* **TEXTE À LIRE**
* * *
Au troisième trimestre 2016, le taux de chômage en France progresse de 0,1 point sur trois mois, à 9,7% en métropole, soit 2,8 millions de personnes au chômage (au sens du BIT) dans un contexte de faible croissance. Un chiffre toutefois en baisse sur un an, avec 0,4 point de moins qu’au troisième trimestre 2015. Le chômage touche particulièrement les jeunes, les ressortissants de pays tiers et les travailleurs peu qualifiés. La dualité du marché du travail ne cesse d’augmenter, avec d’un côté, les travailleurs diplômés de l’enseignement supérieur embauchés en contrats à durée indéterminée et de l’autre, une proportion constante de travailleurs occupant des emplois peu qualifiés de plus en plus précaires. La hausse du chômage de longue durée s’est poursuivie.

Dans l’ensemble, la lecture économique du tableau de bord met en lumière des problèmes liés principalement à des déséquilibres intérieurs, notamment l’endettement public dans le contexte d’une faible croissance de la productivité et d’une faible compétitivité. La Commission juge donc utile, compte tenu également du déséquilibre excessif, d’examiner plus avant la persistance de risques macroéconomiques et de suivre les progrès réalisés dans la correction des déséquilibres excessifs. La France demeure donc sous la surveillance de la Commission européenne.

Pour en savoir davantage:

Rapport sur le mécanisme d’alerte 2017

Annexe statistique

 


La reprise économique de la zone euro demeure fragile

La reprise économique dans la zone euro se poursuit, mais demeure fragile. Des progrès significatifs ont été enregistrés ces dernières années: depuis 2015, le PIB de la zone euro a retrouvé son niveau d’avant la crise en termes réels et le chômage a reculé à son niveau le plus bas depuis 2010-11.

Selon les prévisions d’automne de la Commission, le PIB réel devrait croître de 1,7 % en 2016 et maintenir une dynamique largement similaire au cours de la période 2017-2018. Bien que ces perspectives soient conformes à la moyenne des économies industrialisées, les héritages persistants de la crise, conjugués à l’incertitude accrue à la suite du référendum britannique et des défis structurels, laissent la zone euro vulnérable aux chocs. La poursuite de l’expansion de la zone euro repose fortement sur la demande intérieure.
* * *
Données de pointage pour le texte et les éléments:
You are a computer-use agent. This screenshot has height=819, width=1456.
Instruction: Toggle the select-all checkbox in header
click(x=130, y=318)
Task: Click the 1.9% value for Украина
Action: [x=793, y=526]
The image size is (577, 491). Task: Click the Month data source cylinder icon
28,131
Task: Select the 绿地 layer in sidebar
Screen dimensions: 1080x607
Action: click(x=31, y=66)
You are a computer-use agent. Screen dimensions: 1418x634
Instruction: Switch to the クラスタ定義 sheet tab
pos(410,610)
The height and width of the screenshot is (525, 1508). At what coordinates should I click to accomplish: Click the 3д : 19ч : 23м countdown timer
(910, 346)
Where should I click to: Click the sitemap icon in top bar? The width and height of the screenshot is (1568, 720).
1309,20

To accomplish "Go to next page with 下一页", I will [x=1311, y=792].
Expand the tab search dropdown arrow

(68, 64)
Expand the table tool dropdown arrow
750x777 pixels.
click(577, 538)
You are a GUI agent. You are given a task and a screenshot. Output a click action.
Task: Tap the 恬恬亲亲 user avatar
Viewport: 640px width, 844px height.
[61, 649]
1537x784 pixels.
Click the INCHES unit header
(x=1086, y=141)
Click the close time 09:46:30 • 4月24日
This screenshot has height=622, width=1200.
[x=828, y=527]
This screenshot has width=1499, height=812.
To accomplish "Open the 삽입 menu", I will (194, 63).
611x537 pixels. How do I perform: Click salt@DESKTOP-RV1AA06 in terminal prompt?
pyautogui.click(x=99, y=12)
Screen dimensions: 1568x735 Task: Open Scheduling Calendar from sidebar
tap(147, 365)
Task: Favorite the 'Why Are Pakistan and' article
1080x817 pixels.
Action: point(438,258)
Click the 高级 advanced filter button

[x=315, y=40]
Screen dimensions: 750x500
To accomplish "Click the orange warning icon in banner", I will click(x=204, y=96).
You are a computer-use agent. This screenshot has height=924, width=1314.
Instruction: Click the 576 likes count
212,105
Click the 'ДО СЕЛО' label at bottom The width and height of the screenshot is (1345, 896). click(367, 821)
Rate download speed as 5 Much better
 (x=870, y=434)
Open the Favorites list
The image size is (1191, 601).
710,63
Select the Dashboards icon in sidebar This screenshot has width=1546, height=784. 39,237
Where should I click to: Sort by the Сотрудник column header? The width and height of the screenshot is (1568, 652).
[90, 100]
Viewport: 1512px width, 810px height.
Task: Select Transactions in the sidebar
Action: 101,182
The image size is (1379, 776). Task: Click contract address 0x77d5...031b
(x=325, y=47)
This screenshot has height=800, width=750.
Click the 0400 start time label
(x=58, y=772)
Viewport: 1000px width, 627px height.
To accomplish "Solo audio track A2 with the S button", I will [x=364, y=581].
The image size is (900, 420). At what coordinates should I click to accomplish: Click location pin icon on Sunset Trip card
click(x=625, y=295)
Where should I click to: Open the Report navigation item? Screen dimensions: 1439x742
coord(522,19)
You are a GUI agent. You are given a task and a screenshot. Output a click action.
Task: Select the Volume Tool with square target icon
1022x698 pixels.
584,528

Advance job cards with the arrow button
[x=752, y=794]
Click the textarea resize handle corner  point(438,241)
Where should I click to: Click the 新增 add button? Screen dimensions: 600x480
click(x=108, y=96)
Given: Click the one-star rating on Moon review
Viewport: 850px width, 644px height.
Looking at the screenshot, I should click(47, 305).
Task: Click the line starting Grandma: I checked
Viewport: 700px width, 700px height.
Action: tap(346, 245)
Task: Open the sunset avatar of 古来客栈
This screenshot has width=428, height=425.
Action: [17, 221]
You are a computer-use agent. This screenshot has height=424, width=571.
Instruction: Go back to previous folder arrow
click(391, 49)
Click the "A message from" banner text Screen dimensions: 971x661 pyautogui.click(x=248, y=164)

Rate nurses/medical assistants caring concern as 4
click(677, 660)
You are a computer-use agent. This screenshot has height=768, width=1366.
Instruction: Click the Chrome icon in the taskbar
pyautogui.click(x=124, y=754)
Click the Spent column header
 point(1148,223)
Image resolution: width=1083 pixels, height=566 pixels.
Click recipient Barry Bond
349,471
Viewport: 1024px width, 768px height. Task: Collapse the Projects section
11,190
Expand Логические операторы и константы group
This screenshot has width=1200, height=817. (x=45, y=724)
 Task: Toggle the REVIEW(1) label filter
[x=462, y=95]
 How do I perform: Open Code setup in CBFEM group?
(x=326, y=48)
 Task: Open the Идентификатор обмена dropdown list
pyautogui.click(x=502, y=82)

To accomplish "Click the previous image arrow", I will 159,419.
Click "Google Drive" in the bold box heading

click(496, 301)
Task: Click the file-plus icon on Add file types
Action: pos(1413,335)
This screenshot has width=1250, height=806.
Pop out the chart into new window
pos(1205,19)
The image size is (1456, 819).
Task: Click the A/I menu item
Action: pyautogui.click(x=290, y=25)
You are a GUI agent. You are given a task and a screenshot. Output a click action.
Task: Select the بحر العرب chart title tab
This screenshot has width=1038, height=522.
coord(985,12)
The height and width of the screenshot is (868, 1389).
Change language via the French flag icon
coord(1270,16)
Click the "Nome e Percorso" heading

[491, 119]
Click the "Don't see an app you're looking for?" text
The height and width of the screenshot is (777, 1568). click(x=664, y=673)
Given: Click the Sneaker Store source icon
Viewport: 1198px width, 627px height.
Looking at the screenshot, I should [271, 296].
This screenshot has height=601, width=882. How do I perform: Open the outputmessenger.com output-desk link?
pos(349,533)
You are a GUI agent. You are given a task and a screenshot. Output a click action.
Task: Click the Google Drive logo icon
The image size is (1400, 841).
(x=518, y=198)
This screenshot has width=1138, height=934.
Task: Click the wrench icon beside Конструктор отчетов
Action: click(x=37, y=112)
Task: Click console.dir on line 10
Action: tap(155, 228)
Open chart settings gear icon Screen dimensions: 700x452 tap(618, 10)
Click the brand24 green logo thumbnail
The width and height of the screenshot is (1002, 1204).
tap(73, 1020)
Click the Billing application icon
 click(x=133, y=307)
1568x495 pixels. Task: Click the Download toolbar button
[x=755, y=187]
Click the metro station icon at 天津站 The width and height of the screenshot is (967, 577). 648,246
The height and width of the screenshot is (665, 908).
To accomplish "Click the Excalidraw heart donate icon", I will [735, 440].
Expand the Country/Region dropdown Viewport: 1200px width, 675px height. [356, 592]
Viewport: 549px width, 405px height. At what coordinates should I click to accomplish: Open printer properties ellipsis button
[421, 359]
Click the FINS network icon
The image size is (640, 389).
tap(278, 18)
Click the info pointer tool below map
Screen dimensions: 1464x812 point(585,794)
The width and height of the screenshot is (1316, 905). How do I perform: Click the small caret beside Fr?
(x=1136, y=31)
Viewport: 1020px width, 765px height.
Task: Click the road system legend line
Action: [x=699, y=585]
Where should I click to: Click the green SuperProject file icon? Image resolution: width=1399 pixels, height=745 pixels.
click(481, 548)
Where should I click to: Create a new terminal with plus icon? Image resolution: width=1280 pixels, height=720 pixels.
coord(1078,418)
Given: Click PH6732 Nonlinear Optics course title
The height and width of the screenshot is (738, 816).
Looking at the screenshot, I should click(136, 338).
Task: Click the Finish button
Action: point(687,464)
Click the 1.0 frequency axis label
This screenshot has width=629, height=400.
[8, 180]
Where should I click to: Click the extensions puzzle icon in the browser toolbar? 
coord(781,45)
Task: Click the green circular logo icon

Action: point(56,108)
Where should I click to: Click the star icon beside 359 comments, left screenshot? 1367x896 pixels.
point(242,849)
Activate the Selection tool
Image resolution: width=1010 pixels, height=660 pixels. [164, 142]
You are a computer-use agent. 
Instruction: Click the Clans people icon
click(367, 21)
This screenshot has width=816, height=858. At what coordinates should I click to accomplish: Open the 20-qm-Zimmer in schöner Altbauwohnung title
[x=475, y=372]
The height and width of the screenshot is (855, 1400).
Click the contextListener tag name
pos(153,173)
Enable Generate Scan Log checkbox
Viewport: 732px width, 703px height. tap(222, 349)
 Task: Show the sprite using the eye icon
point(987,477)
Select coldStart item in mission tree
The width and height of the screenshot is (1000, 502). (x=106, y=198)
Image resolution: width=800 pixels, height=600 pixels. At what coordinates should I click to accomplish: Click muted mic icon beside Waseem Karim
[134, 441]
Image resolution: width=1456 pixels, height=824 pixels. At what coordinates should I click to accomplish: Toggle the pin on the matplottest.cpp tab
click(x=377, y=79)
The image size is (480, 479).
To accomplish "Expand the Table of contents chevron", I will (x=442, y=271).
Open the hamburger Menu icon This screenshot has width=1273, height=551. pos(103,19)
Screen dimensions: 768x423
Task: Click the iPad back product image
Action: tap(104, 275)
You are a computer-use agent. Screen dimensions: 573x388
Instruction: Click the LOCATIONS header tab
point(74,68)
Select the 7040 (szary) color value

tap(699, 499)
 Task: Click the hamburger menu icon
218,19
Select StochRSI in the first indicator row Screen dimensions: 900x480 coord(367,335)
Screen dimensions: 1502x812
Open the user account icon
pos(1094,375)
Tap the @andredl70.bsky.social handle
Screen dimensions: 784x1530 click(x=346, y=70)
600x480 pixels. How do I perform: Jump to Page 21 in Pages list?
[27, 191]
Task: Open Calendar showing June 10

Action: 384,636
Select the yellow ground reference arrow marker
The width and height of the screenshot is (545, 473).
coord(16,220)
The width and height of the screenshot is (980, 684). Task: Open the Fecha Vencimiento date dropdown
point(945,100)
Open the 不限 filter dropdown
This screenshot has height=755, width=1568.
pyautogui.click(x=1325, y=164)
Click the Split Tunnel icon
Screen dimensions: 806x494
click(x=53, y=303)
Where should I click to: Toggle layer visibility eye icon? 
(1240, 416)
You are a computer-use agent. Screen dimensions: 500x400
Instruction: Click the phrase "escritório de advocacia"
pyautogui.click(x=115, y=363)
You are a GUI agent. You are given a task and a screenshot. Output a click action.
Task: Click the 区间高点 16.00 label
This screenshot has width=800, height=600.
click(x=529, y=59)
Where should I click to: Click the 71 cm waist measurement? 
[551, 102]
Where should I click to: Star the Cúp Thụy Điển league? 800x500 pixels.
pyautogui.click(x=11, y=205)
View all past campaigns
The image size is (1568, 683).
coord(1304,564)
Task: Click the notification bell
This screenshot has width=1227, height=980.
* * *
* **CONSIGNE**
Reformulez sous forme de liste le paragraphe du texte à lire qui commence par « Au troisième trimestre 2016 », en conservant ses principaux faits.

* **RÉSULTAT FINAL**
- Au troisième trimestre 2016, le taux de chômage en France métropolitaine progresse de 0,1 point sur trois mois et atteint 9,7 %, soit 2,8 millions de chômeurs au sens du BIT, dans un contexte de faible croissance.
- Sur un an, ce taux baisse de 0,4 point par rapport au troisième trimestre 2015.
- Les jeunes, les ressortissants de pays tiers et les travailleurs peu qualifiés sont particulièrement touchés.
- La dualité du marché du travail s'accentue : d'un côté, des diplômés du supérieur embauchés en CDI ; de l'autre, une proportion constante de travailleurs occupant des emplois peu qualifiés de plus en plus précaires.
- Le chômage de longue durée continue de progresser.